I know that as a fan you don’t owe me anything. Paying the admission price for your concerts does not give me a stake in your identity. But still, you’re breaking my heart.
I’m worried about you. Your new album is dark and disconcerting. I can remember a time before the Xanax, and before you fell in with a bad crowd (you stay away from him Vincent Staples, you are a bad influence!) A time when you liked some things, and weren’t adverse to the outdoors. Your raps were fast and buoyant and you obeyed time signatures. You rapped almost exclusively about murder. It was a simpler time. Now your raps are languorous, the beats are non-music and your rhymes are introspective and cerebral.
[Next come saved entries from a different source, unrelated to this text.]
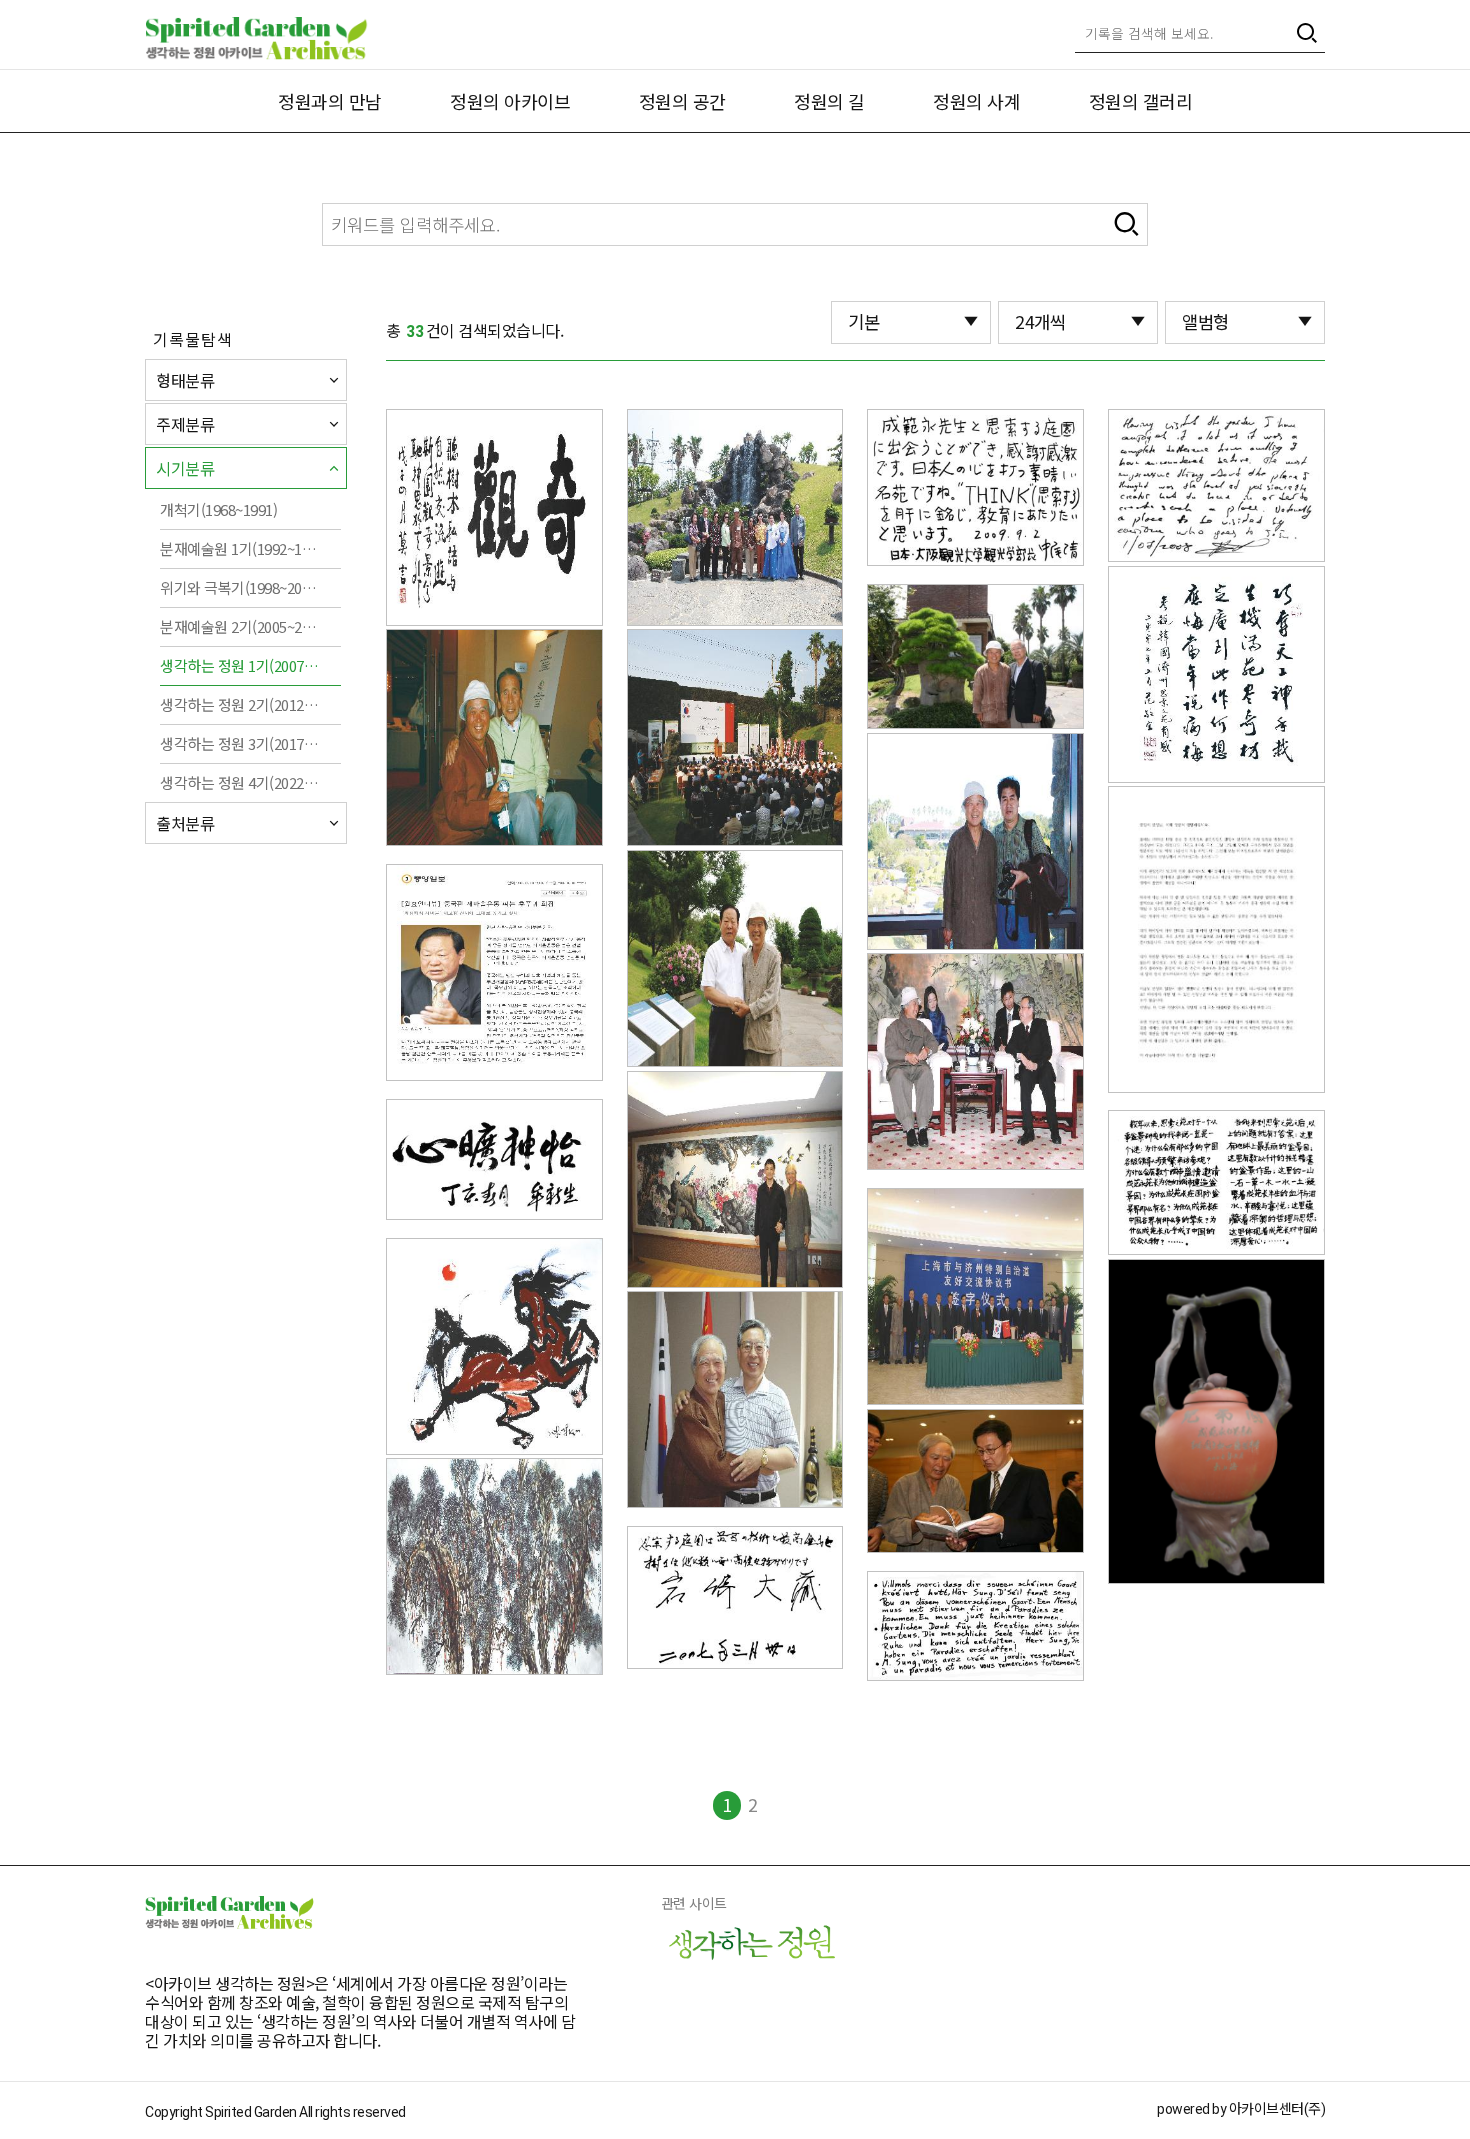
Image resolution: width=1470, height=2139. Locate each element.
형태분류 (185, 380)
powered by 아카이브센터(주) (1241, 2109)
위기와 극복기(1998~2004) (240, 587)
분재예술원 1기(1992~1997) (244, 548)
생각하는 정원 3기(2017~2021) (253, 743)
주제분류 (185, 424)
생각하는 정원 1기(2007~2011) (253, 665)
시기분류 (185, 468)
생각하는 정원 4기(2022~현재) (251, 782)
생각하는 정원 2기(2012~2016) (253, 704)
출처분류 (185, 823)
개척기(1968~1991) (218, 509)
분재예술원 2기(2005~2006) (244, 626)
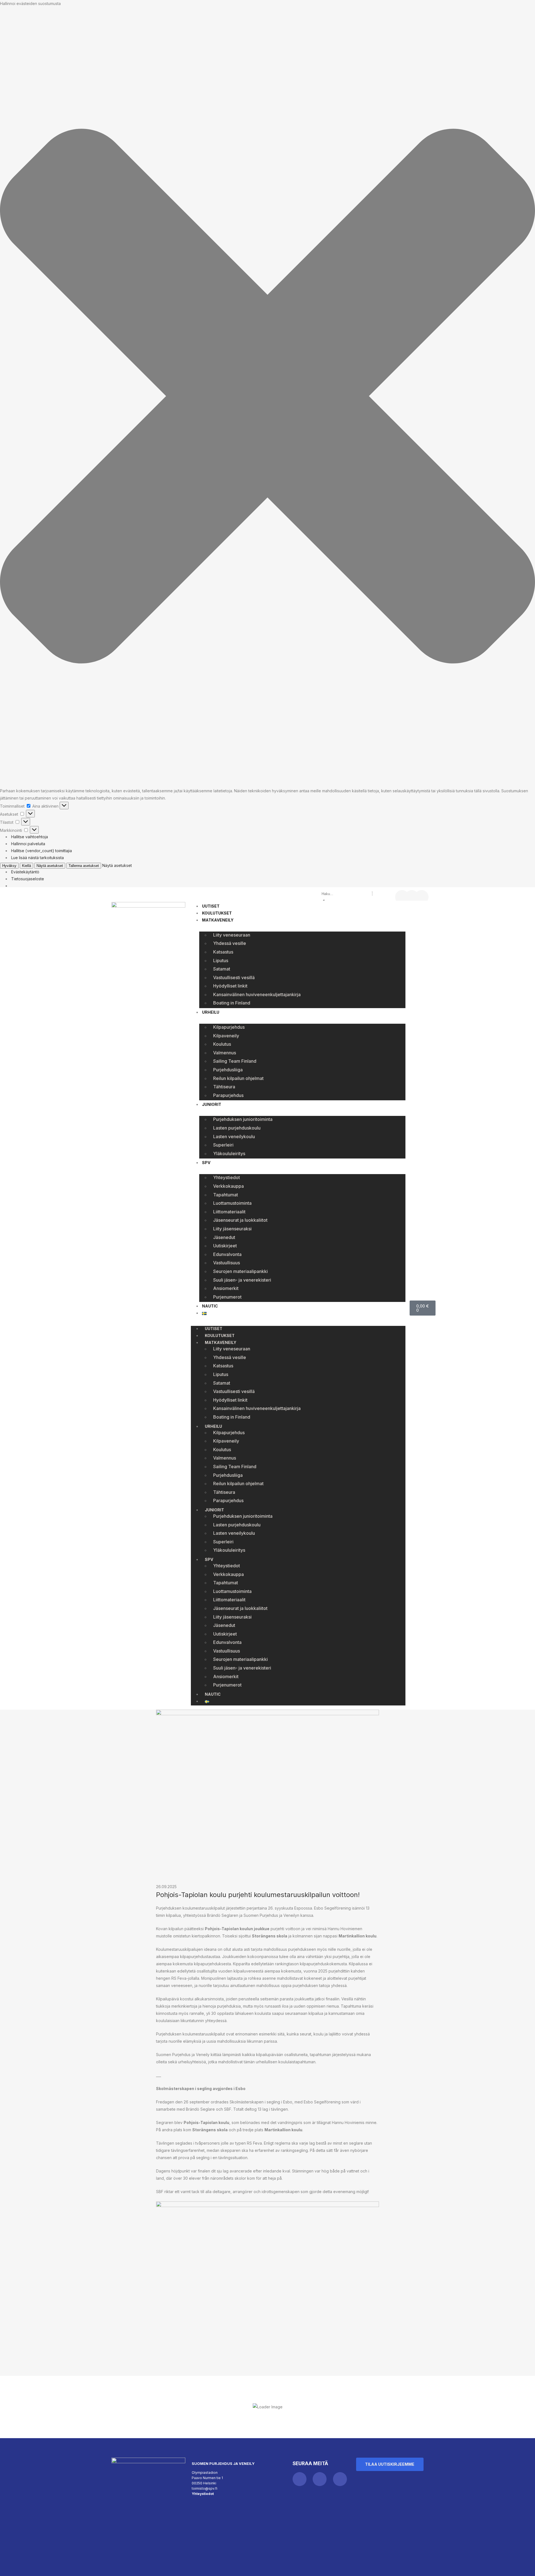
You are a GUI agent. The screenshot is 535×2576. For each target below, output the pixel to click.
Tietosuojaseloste (27, 878)
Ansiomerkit (226, 1288)
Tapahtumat (225, 1194)
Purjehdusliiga (228, 1069)
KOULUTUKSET (217, 913)
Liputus (220, 960)
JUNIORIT (211, 1104)
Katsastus (223, 952)
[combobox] (346, 893)
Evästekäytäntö (25, 871)
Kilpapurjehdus (229, 1027)
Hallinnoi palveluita (28, 843)
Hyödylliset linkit (230, 986)
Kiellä (26, 866)
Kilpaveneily (226, 1035)
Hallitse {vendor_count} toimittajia (41, 850)
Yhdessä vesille (229, 943)
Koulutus (222, 1044)
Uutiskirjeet (225, 1245)
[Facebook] (402, 897)
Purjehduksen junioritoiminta (243, 1119)
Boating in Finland (231, 1003)
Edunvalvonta (227, 1254)
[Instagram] (412, 897)
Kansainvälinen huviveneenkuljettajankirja (257, 994)
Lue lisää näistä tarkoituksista (37, 857)
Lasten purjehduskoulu (237, 1128)
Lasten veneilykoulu (234, 1136)
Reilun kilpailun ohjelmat (238, 1078)
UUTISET (211, 906)
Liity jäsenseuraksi (232, 1228)
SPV (206, 1162)
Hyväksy (9, 866)
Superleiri (223, 1145)
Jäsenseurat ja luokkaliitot (240, 1220)
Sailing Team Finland (234, 1061)
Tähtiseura (224, 1086)
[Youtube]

Of course a part of me knew you couldn’t remain a bellicose youngster forever. I just didn’t think you would grow up so quick…
And then there was that Twitter rant against your most loyal fan base. The people who have stuck by you from the very beginning. Probably the first instance in history where a performer has referred to his own fans as “male virgins.” Imagine if other public figures said that about their fans!? There would be outcry. Could you picture the creators of
World of Warcraft or My Little Pony the Rocky movies saying that about their fans?
And then you attacked the very specific dress sense of your followers – which is of course, totally inspired by the fashion of Tyler the Creator. “STOP DRESSING LIKE AN EASTER BASKET, GO TALK TO SOME BITCHES” you tweeted, assumedly referring to this particular ensemble (available online for $129.00USD).
Hey. I spent a lot of money on those clothes. Having spent the better part of my teenage years dressed as an Easter Basket, I resent that.
And then you punched that fan in Sydney. Don’t get me wrong: you had every right to do that. It’s clear that guy has done more for the term “fuck boy” than Michael Jackson. He invaded your personal space and you removed him. But I still can’t escape the feeling that this is something you had wanted to do for a long time….
And now there’s talk that you’ll even change your name. Changing your name means completely abandoning the identity so many had grown to love. For me, ‘Earl Sweatshirt’ is the greatest hip-hop moniker of all time. It’s pure hip hop. It has a David Lynch quality to it – a perfect combination of the banal and the absurd. Part dull, part remarkable. It parodies the Kanye West tradition of using ones real name to create authenticity. Is Earl his real name? Is this a character or the man himself? No, it’s the ultimate character, the greatest rap character of all time. The name has skate connotations, it’s witty, and has a beautiful cadence. In your transition to artiste I’m guessing you will go the way of Childish Gambino, and just adopt you real name, Thebe Kgositsile, to showcase your maturity. It makes sense I guess. I’m not angry. Just sad.
I liked the old Earl Sweatshirt. I’m scared of what you’re becoming.